Accueil > MUSIQUE > Le grand retour de Seloua

Le grand retour de Seloua

mercredi 9 mars 2005, par Stanislas

Seloua animera cet après-midi un gala à la salle Ibn Khaldoun à l’occasion du 8 Mars.

Elle a reçu dans les années 60 l’oscar de la chanson algérienne aux côtés de Khelifi Ahmed. Seloua revient sur scène après 15 ans d’absence, car elle a senti qu’elle avait toujours besoin du contact de son public. Rencontre avec une grande dame de la chanson algérienne qui ne mâche pas ses mots...

L’Expression : Pourquoi cette absence qui a duré plus de 15 ans ?

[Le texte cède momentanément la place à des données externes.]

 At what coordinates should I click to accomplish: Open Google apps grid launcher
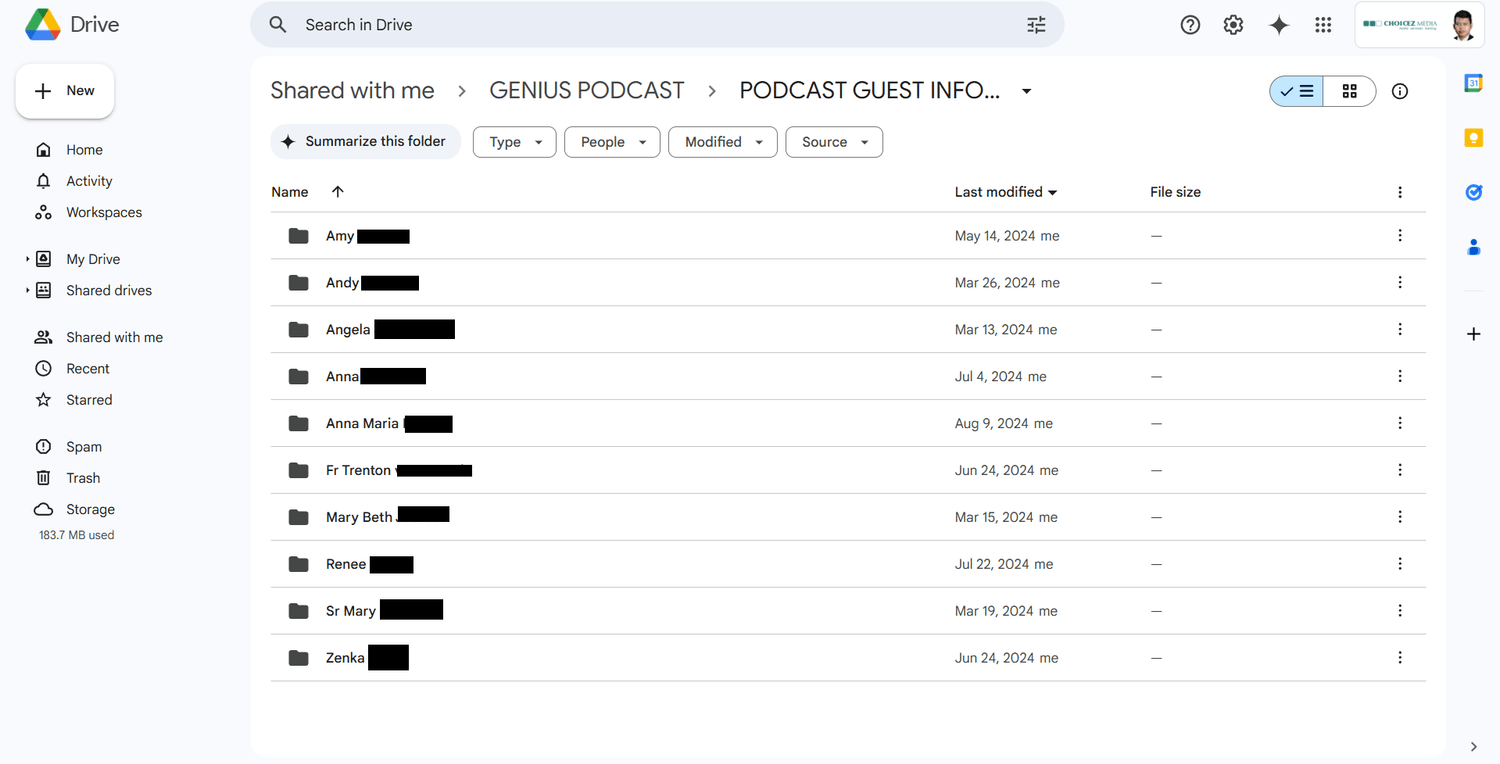coord(1323,25)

Seloua : C’est un choix personnel, je me suis retirée pour faire un bilan par rapport à ce que j’ai donné dans ma vie et voir ce qui se passait à l’extérieur. J’ai senti qu’il y avait quelque chose qui tournait mal dans la chanson en Algérie, je me suis recroquevillée sur moi-même.

Et pourquoi ce retour ?

J’ai le sentiment de posséder encore les capacités vocales et physiques. Le niveau de la chanson algérienne a baissé et cela m’a fait de la peine. Aujourd’hui, il suffit de se gratter la tête pour faire des albums. Le déclic, pour moi, a été le jour où on a rendu hommage à mon amie Amina Belouizdad. Le public m’a sollicitée. Et j’ai senti qu’il avait besoin de moi comme moi j’ai besoin de son contact. Mohamed Amari m’a invitée à son concert. Je suis montée sur scène en tant qu’amie de longue date. Nous avons fait des galas ensemble. Il m’a fait rappeler la soirée de la fête de la police, il m’a demandé de monter sur scène. J’ai fait un mouel. Le public m’a beaucoup applaudie et M.Mohamedi de l’établissement Arts et culture m’a proposé de faire un gala pour le 8 mars. J’ai accepté.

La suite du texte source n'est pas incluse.